October 16, 2024
Do you find it easier to be kinder to others than to yourself?
This Thursday, 10 October 2024, marks World Mental Health Day. However, we should be taking care of our mental health every day of the year
We often think that being kind and compassionate to ourselves is weak and self-indulgent and that being hard on ourselves is the way to go or that being self-critical keeps us up to the mark, makes us respected and powerful, stops us from being lazy and selfish. Quite the opposite is true.
Kristin Neff PhD, leading American researcher in the field of self-compassion, shows in her studies that people who practice self-compassion vs self-criticism are more emotionally robust and resilient because they are able to:
- have a positive, kind, compassionate attitude towards themselves
- acknowledge their mistakes and imperfections because they don’t get caught up in a negative spiral of self-criticism and self-denigration
- learn from their mistakes, change and move on.
Cultivating an attitude of self-compassion has three crucial ingredients:
- Kindness can enable us to care for ourselves and to see and hear our partner, children, friends, colleagues fully. It doesn’t mean being nice all the time. It’s non-sentimental. An attitude of kindness brings a quality of openness, friendliness, curiosity, care, warmth and love. It’s closely linked to empathy - the ability to understand and share the feelings of another. It is often immensely challenging, however, we don’t need to fabricate kindness, it’s already present, intrinsic in our human capacity.
- Compassion arises when we have the courage to willingly engage with our pain and difficulty and with that of others. It enables us to be alongside our own and others’ experience including their suffering with openness, kindness and curiosity without needing to fix or solve anything.
- Awareness helps us to be authentic. It allows us to know and acknowledge what’s really going on inside us and around us and to ask what’s needed right now. To do so we need to slow down and pause: ‘How am I feeling right now?’ and to share it with others.

Self-compassion is a quality, an attitude that’s already there within us and that we can develop further through regular practice. It’s training the mind and heart in a similar way that physical exercise is training for the body.
There are two types of practices we can do. The first one is self-compassion in daily life. In a moment of difficulty, shame, fear, anger, frustration etc we consciously choose to do something that can help you to calm the mind, to ground yourself. For example:
- Pause, take three deep breaths (you can do this anywhere: at your desk, in a meeting, while having a conversation with someone).
- Talk to a trusted friend or colleague and simply share what’s going on for you (no fixing or problem-solving here!).
- Make a cup of tea or step to the window and look at the trees, sky, clouds… This creates space in which you can allow your experience to flow through you with kindness and compassion.
- Go for a short walk around the block or in a park if you have one nearby.
The second is a 4-stage practice that engages the heart and mind. It involves sitting quietly whilst connecting to the body and breath, to our present-moment experience. It can be done in one minute, three, ten minutes or longer:
Stage 1: This is a moment of difficulty – “This is scary, this is painful, this is stressful, this is frustrating …” Notice where you feel it in the body.

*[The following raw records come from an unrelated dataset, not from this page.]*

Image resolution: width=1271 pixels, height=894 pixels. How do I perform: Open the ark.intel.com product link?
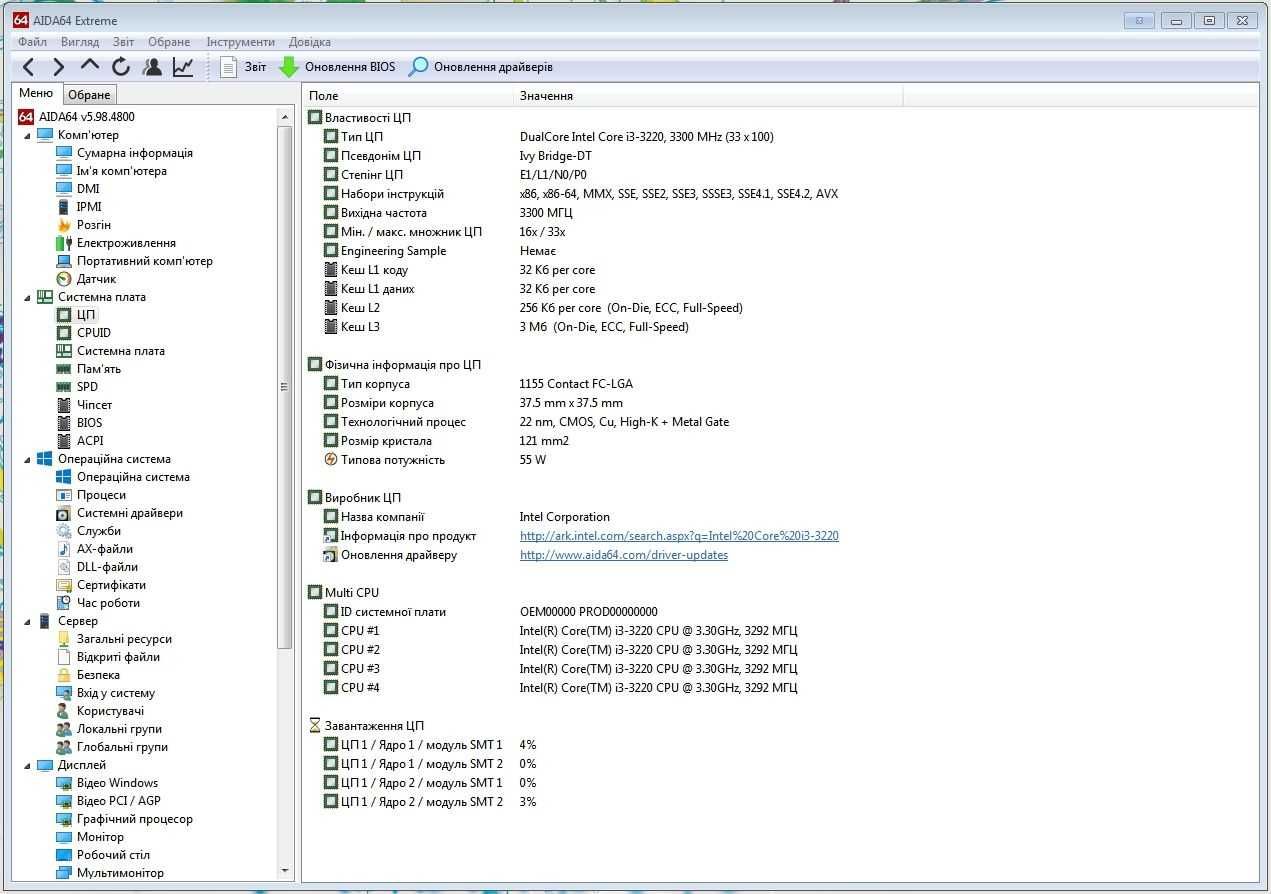(679, 536)
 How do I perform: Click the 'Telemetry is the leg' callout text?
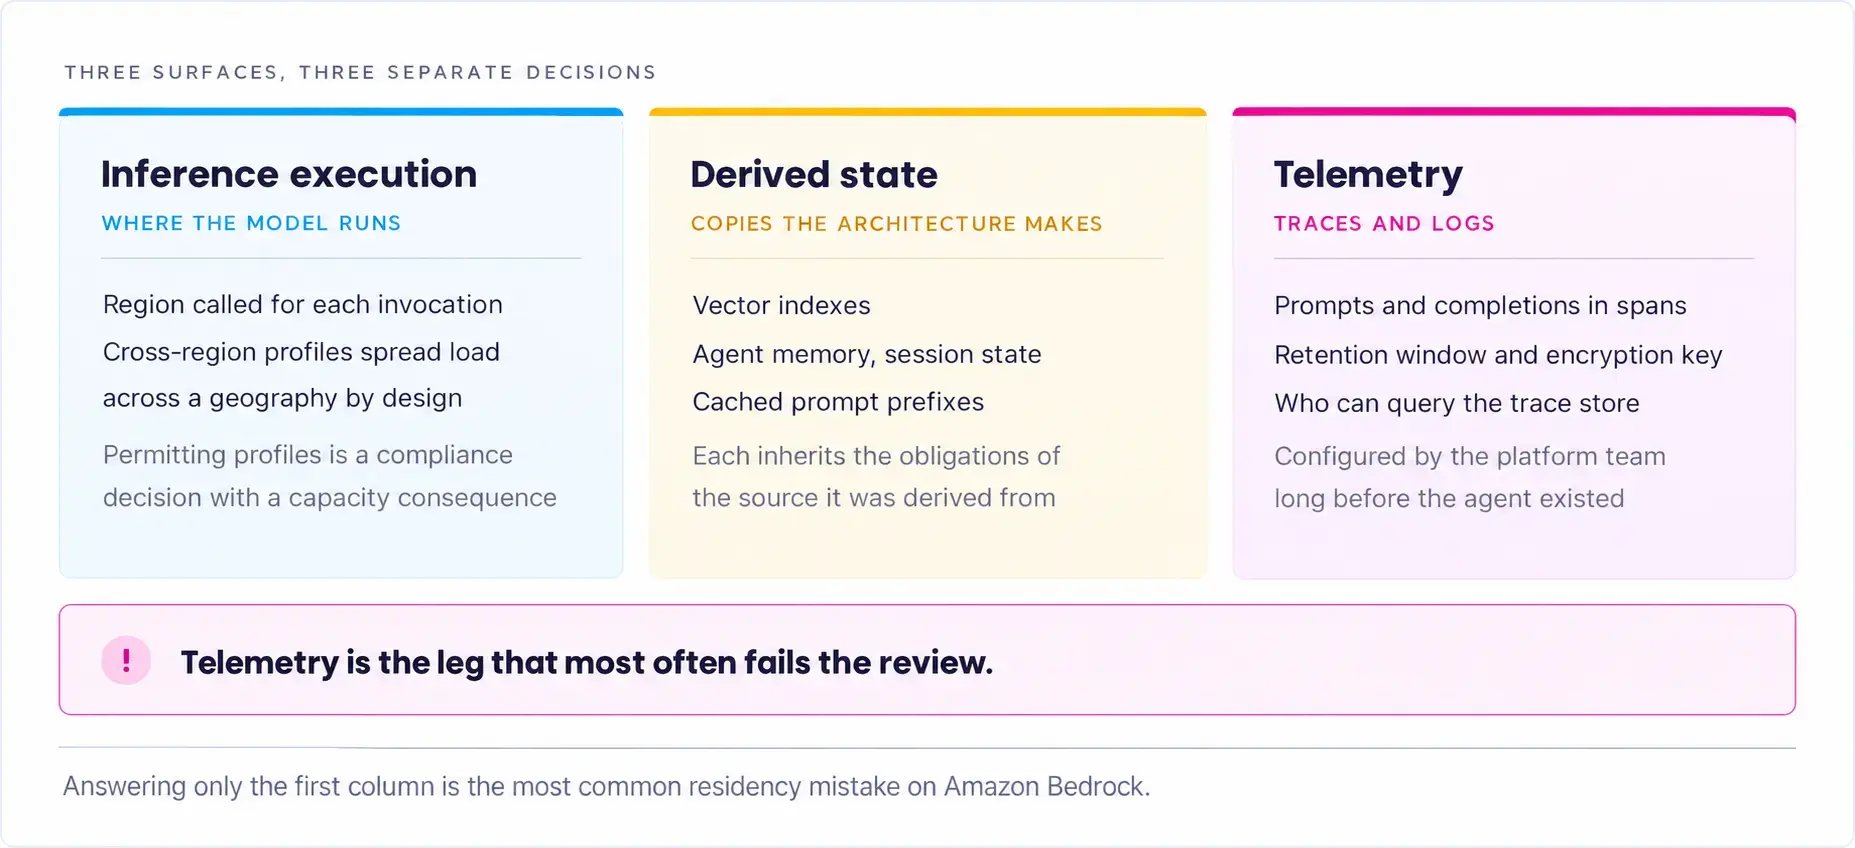587,662
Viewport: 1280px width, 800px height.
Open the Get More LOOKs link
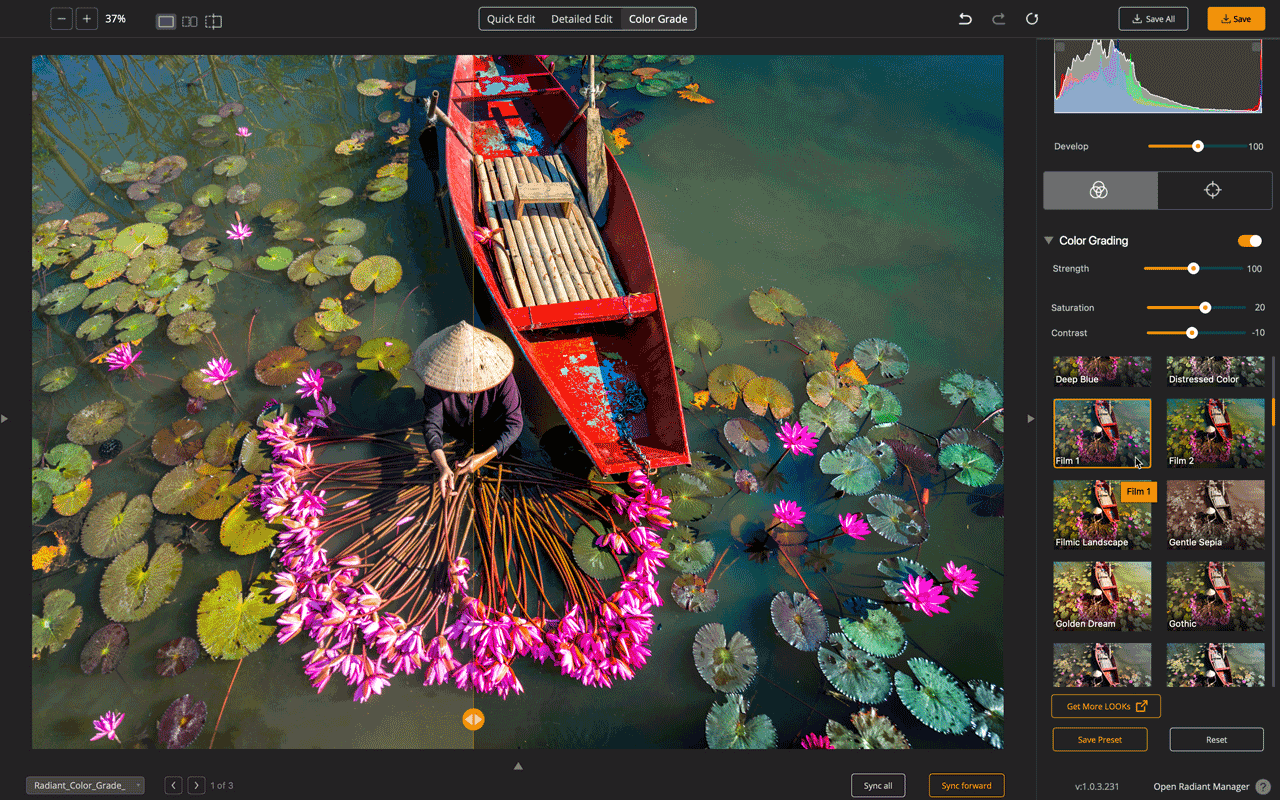click(x=1105, y=706)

Stage 2: Difficult experience is part of life – it’s common humanity, others feel this way. “I’m not alone. We all struggle at times.”
Stage 3: Ask yourself: “What do I need right now? Do I need to talk to someone, do I need a break, a moment to breathe…some reassurance…”?
Stage 4: Notice and absorb the effect of this practice. How are you feeling now?

The basic goodness of our human heart – in its intrinsic responsiveness to life - lies right behind our harsh self-judgements and is unconditional. It’s not something we have to achieve or prove. It’s something each one of us can re-learn to tap into and further develop.
Many of us are nervous about sharing personal experience, to reveal our struggles for fear it will open us up to judgment or criticism. However, as humans we are drawn to the transformative power of vulnerability because it taps into our common humanity - ‘We are hardwired to connect with others, it’s what gives purpose and meaning to our lives’. Brene Brown.
Sharing personal experience inspires others to do the same, helps friends, family members and colleagues to connect and be compassionate to self and others.
Holding up our armour, guarding ourselves against others, and showing how tough, and independent we are, can lead to a sense of alienation, isolation, loneliness and indeed to many forms of depression (= something in us gets pressed down or pushed away).
Ill mental health is not simply a being-ill-at-ease with ourselves and the world, a state we need to get rid of. It’s an opportunity to awaken our heart and deepen our connection to self, others and life. To feel well in ourselves in the midst of life’s ups and downs is possible.